• _WHAT THE EXERCISE ASKS_
Copy out, exactly and with nothing else, the stretch of lines that starts at the line containing "How do I perform: Click the help" and finishes at the end of the data.
- - - -
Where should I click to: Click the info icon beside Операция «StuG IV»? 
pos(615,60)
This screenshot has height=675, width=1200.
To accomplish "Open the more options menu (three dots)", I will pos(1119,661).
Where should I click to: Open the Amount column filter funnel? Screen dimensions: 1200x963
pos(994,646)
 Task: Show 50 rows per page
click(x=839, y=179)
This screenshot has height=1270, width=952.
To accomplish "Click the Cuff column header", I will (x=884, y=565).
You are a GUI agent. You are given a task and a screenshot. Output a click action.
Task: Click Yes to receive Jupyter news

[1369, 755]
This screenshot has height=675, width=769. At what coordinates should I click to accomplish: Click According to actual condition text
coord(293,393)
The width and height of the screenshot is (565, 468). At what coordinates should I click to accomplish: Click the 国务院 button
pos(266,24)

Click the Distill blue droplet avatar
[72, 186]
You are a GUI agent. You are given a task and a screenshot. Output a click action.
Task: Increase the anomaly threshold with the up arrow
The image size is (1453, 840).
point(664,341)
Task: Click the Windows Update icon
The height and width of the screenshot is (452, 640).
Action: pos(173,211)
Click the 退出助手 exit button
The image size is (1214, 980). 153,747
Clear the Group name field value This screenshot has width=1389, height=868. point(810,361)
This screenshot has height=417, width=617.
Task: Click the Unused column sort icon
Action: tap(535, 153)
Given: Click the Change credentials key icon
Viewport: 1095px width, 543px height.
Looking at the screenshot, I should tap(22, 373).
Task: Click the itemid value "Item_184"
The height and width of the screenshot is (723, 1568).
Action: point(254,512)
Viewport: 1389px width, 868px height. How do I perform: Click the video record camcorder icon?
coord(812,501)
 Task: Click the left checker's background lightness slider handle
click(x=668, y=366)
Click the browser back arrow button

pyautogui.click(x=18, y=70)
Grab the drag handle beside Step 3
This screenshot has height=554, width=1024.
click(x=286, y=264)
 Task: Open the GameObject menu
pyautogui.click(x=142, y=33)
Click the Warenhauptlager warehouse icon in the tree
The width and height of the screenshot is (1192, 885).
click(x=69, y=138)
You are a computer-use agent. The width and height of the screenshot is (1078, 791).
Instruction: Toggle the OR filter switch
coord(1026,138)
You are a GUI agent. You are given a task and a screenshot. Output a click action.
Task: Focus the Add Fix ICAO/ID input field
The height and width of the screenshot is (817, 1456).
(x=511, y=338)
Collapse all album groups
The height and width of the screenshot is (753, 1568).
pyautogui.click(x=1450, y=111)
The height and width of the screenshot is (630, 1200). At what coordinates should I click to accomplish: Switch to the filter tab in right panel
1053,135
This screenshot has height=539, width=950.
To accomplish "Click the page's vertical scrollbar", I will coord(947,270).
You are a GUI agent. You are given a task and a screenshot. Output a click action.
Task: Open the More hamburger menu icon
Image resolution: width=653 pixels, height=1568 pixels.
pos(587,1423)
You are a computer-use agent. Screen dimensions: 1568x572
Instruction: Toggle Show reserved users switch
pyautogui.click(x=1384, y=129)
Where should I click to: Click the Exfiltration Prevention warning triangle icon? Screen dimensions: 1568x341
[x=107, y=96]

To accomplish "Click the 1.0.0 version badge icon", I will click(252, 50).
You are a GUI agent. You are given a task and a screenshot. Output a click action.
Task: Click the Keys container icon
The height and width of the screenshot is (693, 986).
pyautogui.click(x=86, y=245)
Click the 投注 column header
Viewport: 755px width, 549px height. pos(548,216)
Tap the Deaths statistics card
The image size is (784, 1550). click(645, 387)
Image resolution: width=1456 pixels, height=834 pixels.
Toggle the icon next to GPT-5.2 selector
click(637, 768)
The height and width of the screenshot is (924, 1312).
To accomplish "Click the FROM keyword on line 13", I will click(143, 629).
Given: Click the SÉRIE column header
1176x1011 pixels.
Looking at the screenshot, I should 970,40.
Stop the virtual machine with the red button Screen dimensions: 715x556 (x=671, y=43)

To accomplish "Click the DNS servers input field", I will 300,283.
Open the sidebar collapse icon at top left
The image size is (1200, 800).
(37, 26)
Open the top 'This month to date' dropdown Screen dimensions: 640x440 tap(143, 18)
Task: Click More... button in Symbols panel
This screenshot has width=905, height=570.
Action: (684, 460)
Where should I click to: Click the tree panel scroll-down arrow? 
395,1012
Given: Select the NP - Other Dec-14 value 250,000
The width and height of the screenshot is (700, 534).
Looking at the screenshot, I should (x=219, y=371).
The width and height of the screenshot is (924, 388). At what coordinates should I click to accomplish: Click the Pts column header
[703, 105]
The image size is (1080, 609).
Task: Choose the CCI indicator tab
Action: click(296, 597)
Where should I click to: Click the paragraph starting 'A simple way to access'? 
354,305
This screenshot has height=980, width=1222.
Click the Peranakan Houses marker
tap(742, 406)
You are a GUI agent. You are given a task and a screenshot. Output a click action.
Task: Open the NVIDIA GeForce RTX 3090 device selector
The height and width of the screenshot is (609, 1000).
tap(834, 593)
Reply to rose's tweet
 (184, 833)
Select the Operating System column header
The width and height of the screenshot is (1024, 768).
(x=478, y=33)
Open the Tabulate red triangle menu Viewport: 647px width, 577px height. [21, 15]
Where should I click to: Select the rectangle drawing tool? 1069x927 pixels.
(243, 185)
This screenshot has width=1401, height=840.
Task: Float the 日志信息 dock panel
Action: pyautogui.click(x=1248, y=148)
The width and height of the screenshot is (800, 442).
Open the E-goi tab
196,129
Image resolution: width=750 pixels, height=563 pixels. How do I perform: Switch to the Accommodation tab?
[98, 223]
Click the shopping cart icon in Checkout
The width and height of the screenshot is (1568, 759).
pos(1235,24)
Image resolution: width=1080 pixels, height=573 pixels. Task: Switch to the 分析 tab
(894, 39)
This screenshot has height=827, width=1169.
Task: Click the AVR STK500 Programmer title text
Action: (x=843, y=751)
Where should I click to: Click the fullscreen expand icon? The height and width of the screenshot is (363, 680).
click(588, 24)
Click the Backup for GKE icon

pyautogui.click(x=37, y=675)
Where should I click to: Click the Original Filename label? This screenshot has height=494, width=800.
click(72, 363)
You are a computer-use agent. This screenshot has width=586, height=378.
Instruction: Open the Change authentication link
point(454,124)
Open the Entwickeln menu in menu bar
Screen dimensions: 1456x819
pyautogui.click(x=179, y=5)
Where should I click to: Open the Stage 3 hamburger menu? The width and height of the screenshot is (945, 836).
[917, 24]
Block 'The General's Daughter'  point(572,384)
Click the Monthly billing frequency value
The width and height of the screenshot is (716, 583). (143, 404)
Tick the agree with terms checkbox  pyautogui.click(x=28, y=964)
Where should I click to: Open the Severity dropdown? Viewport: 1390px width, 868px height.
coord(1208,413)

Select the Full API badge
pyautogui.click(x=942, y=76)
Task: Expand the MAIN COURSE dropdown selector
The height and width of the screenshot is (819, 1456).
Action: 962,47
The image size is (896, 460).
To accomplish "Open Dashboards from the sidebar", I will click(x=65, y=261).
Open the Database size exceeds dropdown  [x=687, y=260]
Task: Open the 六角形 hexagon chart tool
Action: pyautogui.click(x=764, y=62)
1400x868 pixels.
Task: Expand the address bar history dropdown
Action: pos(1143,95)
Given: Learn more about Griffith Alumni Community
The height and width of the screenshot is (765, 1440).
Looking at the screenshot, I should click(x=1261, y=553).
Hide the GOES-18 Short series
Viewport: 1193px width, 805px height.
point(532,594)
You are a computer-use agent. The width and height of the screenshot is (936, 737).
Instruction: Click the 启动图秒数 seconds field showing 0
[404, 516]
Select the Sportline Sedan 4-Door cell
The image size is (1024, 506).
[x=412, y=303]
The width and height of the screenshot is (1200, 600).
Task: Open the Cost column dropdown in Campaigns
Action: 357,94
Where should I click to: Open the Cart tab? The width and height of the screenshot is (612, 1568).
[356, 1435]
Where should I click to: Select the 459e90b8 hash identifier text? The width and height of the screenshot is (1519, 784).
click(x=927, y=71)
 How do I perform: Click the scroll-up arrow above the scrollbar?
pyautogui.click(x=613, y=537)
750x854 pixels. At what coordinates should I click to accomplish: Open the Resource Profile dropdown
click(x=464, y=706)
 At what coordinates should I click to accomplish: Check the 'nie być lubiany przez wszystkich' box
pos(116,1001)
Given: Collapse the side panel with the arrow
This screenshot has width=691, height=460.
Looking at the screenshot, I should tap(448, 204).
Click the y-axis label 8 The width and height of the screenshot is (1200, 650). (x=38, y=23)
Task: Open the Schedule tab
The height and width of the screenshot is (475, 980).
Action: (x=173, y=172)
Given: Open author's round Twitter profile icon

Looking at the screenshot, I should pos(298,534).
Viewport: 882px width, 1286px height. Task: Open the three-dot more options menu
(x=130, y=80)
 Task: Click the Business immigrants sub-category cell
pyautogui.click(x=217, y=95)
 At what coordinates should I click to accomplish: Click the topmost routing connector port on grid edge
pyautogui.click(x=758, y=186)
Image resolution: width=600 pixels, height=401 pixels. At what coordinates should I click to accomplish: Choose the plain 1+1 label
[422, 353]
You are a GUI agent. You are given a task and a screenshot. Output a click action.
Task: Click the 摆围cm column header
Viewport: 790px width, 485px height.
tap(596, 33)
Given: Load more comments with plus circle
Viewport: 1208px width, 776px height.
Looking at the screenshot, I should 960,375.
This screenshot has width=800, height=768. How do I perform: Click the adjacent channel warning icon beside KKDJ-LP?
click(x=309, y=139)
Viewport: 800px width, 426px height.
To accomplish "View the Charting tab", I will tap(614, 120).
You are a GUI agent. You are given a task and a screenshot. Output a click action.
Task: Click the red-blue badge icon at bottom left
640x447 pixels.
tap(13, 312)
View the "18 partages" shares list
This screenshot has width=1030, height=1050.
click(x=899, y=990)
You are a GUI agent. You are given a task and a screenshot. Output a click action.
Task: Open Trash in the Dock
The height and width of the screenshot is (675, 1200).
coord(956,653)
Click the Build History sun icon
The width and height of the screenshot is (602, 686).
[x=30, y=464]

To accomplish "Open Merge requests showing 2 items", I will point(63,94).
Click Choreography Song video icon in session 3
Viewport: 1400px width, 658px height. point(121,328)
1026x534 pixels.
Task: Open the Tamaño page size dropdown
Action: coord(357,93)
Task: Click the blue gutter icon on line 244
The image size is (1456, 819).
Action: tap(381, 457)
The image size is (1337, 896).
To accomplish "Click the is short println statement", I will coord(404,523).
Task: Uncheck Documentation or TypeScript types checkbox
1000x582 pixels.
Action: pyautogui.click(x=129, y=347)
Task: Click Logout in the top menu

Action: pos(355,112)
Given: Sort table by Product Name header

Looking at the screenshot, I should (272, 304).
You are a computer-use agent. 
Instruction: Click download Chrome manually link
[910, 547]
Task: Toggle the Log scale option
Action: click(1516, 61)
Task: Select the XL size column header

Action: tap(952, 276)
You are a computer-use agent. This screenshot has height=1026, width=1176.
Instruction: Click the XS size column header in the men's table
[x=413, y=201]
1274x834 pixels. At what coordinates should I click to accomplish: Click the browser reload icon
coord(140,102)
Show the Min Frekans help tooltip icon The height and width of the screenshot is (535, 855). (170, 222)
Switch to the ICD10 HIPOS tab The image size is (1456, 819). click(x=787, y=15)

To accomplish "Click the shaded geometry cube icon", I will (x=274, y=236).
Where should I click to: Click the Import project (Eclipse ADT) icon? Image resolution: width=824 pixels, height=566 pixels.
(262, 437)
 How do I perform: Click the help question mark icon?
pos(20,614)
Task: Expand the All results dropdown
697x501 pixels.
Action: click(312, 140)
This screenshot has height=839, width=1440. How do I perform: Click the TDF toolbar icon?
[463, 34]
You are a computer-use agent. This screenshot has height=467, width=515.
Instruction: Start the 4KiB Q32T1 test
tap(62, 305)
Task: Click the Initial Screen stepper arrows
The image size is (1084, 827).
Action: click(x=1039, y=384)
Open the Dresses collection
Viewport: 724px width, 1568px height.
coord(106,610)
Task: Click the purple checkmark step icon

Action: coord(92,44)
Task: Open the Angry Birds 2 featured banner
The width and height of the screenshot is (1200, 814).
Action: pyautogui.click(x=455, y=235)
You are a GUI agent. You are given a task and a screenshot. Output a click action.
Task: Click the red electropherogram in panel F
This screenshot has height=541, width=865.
- - - -
• _ANSWER TO THE PROBLEM_
 How do I perform: Click the help question mark icon?
pos(20,614)
Task: Expand the All results dropdown
697x501 pixels.
Action: click(312, 140)
This screenshot has height=839, width=1440. How do I perform: Click the TDF toolbar icon?
[463, 34]
You are a computer-use agent. This screenshot has height=467, width=515.
Instruction: Start the 4KiB Q32T1 test
tap(62, 305)
Task: Click the Initial Screen stepper arrows
The image size is (1084, 827).
Action: click(x=1039, y=384)
Open the Dresses collection
Viewport: 724px width, 1568px height.
coord(106,610)
Task: Click the purple checkmark step icon

Action: coord(92,44)
Task: Open the Angry Birds 2 featured banner
The width and height of the screenshot is (1200, 814).
Action: pyautogui.click(x=455, y=235)
You are a GUI agent. You are given a task and a screenshot. Output a click action.
Task: Click the red electropherogram in panel F
This screenshot has height=541, width=865.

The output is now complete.